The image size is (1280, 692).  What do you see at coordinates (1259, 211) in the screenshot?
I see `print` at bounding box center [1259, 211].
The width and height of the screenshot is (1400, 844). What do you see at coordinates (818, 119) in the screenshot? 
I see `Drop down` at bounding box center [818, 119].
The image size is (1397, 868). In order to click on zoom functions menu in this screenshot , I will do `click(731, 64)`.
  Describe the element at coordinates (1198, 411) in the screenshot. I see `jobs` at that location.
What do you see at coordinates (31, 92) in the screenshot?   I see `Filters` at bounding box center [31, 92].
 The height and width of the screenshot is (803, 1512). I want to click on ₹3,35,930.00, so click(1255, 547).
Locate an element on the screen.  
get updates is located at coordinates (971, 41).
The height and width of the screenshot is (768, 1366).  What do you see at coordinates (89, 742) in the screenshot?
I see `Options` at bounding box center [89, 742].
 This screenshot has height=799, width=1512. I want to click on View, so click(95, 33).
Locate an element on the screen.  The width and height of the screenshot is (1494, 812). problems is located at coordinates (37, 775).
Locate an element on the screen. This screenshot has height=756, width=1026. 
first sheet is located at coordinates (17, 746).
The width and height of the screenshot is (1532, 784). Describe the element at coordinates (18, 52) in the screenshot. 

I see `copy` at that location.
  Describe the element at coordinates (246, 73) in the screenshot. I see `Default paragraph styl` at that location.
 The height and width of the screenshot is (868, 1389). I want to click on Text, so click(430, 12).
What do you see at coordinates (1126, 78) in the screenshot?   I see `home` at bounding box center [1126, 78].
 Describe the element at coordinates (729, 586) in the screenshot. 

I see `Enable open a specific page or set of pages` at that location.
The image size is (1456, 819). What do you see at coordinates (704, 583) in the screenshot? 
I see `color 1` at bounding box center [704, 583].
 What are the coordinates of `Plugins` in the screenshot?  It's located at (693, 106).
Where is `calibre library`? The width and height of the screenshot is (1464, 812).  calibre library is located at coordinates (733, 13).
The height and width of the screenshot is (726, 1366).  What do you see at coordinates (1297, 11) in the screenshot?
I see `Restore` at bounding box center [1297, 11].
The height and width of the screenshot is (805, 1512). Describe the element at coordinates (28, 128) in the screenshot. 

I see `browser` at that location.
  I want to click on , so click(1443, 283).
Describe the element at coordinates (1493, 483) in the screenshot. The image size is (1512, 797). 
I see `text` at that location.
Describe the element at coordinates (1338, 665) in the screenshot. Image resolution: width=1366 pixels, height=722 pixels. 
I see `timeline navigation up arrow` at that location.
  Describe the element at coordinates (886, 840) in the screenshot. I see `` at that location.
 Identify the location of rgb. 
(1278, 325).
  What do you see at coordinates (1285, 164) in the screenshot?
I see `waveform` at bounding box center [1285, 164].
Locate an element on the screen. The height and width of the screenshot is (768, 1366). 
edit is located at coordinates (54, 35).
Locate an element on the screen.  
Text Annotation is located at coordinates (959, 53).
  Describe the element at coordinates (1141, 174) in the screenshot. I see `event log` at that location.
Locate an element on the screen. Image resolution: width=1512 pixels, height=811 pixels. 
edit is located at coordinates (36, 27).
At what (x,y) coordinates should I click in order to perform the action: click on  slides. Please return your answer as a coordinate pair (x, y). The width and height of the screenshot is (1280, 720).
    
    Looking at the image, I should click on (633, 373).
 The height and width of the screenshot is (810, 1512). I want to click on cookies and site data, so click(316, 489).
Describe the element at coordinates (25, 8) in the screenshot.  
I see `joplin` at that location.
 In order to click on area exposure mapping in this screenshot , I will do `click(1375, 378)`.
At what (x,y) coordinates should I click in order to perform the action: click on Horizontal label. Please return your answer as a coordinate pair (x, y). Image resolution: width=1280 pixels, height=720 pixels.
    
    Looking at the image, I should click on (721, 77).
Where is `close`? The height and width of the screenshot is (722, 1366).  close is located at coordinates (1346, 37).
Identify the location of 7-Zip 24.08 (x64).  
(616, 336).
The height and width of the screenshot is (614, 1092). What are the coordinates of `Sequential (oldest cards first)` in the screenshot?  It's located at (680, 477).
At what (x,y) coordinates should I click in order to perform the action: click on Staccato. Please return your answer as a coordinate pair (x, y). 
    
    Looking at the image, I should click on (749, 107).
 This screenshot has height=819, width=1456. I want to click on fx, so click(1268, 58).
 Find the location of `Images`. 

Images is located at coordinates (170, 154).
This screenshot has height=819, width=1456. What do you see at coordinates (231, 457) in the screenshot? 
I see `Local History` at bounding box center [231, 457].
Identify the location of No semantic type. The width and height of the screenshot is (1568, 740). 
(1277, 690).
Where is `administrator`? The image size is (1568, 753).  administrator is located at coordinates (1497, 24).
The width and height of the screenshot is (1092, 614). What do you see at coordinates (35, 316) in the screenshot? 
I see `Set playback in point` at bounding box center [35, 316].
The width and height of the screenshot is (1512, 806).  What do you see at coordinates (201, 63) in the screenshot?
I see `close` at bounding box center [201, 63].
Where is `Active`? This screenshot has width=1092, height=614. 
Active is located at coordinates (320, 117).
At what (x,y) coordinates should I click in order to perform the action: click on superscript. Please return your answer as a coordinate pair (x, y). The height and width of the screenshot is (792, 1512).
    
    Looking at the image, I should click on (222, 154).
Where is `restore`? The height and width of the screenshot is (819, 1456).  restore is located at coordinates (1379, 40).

-------

Format the records as a JSON list of strings, with one string for each line and no blank lines.

[
  "The image size is (1280, 692).  What do you see at coordinates (1259, 211) in the screenshot?",
  "I see `print` at bounding box center [1259, 211].",
  "The width and height of the screenshot is (1400, 844). What do you see at coordinates (818, 119) in the screenshot? ",
  "I see `Drop down` at bounding box center [818, 119].",
  "The image size is (1397, 868). In order to click on zoom functions menu in this screenshot , I will do `click(731, 64)`.",
  "  Describe the element at coordinates (1198, 411) in the screenshot. I see `jobs` at that location.",
  "What do you see at coordinates (31, 92) in the screenshot?   I see `Filters` at bounding box center [31, 92].",
  " The height and width of the screenshot is (803, 1512). I want to click on ₹3,35,930.00, so click(1255, 547).",
  "Locate an element on the screen.  ",
  "get updates is located at coordinates (971, 41).",
  "The height and width of the screenshot is (768, 1366).  What do you see at coordinates (89, 742) in the screenshot?",
  "I see `Options` at bounding box center [89, 742].",
  " This screenshot has height=799, width=1512. I want to click on View, so click(95, 33).",
  "Locate an element on the screen.  The width and height of the screenshot is (1494, 812). problems is located at coordinates (37, 775).",
  "Locate an element on the screen. This screenshot has height=756, width=1026. ",
  "first sheet is located at coordinates (17, 746).",
  "The width and height of the screenshot is (1532, 784). Describe the element at coordinates (18, 52) in the screenshot. ",
  "I see `copy` at that location.",
  "  Describe the element at coordinates (246, 73) in the screenshot. I see `Default paragraph styl` at that location.",
  " The height and width of the screenshot is (868, 1389). I want to click on Text, so click(430, 12).",
  "What do you see at coordinates (1126, 78) in the screenshot?   I see `home` at bounding box center [1126, 78].",
  " Describe the element at coordinates (729, 586) in the screenshot. ",
  "I see `Enable open a specific page or set of pages` at that location.",
  "The image size is (1456, 819). What do you see at coordinates (704, 583) in the screenshot? ",
  "I see `color 1` at bounding box center [704, 583].",
  " What are the coordinates of `Plugins` in the screenshot?  It's located at (693, 106).",
  "Where is `calibre library`? The width and height of the screenshot is (1464, 812).  calibre library is located at coordinates (733, 13).",
  "The height and width of the screenshot is (726, 1366).  What do you see at coordinates (1297, 11) in the screenshot?",
  "I see `Restore` at bounding box center [1297, 11].",
  "The height and width of the screenshot is (805, 1512). Describe the element at coordinates (28, 128) in the screenshot. ",
  "I see `browser` at that location.",
  "  I want to click on , so click(1443, 283).",
  "Describe the element at coordinates (1493, 483) in the screenshot. The image size is (1512, 797). ",
  "I see `text` at that location.",
  "Describe the element at coordinates (1338, 665) in the screenshot. Image resolution: width=1366 pixels, height=722 pixels. ",
  "I see `timeline navigation up arrow` at that location.",
  "  Describe the element at coordinates (886, 840) in the screenshot. I see `` at that location.",
  " Identify the location of rgb. ",
  "(1278, 325).",
  "  What do you see at coordinates (1285, 164) in the screenshot?",
  "I see `waveform` at bounding box center [1285, 164].",
  "Locate an element on the screen. The height and width of the screenshot is (768, 1366). ",
  "edit is located at coordinates (54, 35).",
  "Locate an element on the screen.  ",
  "Text Annotation is located at coordinates (959, 53).",
  "  Describe the element at coordinates (1141, 174) in the screenshot. I see `event log` at that location.",
  "Locate an element on the screen. Image resolution: width=1512 pixels, height=811 pixels. ",
  "edit is located at coordinates (36, 27).",
  "At what (x,y) coordinates should I click in order to perform the action: click on  slides. Please return your answer as a coordinate pair (x, y). The width and height of the screenshot is (1280, 720).",
  "    Looking at the image, I should click on (633, 373).",
  " The height and width of the screenshot is (810, 1512). I want to click on cookies and site data, so click(316, 489).",
  "Describe the element at coordinates (25, 8) in the screenshot.  ",
  "I see `joplin` at that location.",
  " In order to click on area exposure mapping in this screenshot , I will do `click(1375, 378)`.",
  "At what (x,y) coordinates should I click in order to perform the action: click on Horizontal label. Please return your answer as a coordinate pair (x, y). Image resolution: width=1280 pixels, height=720 pixels.",
  "    Looking at the image, I should click on (721, 77).",
  "Where is `close`? The height and width of the screenshot is (722, 1366).  close is located at coordinates (1346, 37).",
  "Identify the location of 7-Zip 24.08 (x64).  ",
  "(616, 336).",
  "The height and width of the screenshot is (614, 1092). What are the coordinates of `Sequential (oldest cards first)` in the screenshot?  It's located at (680, 477).",
  "At what (x,y) coordinates should I click in order to perform the action: click on Staccato. Please return your answer as a coordinate pair (x, y). ",
  "    Looking at the image, I should click on (749, 107).",
  " This screenshot has height=819, width=1456. I want to click on fx, so click(1268, 58).",
  " Find the location of `Images`. ",
  "Images is located at coordinates (170, 154).",
  "This screenshot has height=819, width=1456. What do you see at coordinates (231, 457) in the screenshot? ",
  "I see `Local History` at bounding box center [231, 457].",
  "Identify the location of No semantic type. The width and height of the screenshot is (1568, 740). ",
  "(1277, 690).",
  "Where is `administrator`? The image size is (1568, 753).  administrator is located at coordinates (1497, 24).",
  "The width and height of the screenshot is (1092, 614). What do you see at coordinates (35, 316) in the screenshot? ",
  "I see `Set playback in point` at bounding box center [35, 316].",
  "The width and height of the screenshot is (1512, 806).  What do you see at coordinates (201, 63) in the screenshot?",
  "I see `close` at bounding box center [201, 63].",
  "Where is `Active`? This screenshot has width=1092, height=614. ",
  "Active is located at coordinates (320, 117).",
  "At what (x,y) coordinates should I click in order to perform the action: click on superscript. Please return your answer as a coordinate pair (x, y). The height and width of the screenshot is (792, 1512).",
  "    Looking at the image, I should click on (222, 154).",
  "Where is `restore`? The height and width of the screenshot is (819, 1456).  restore is located at coordinates (1379, 40)."
]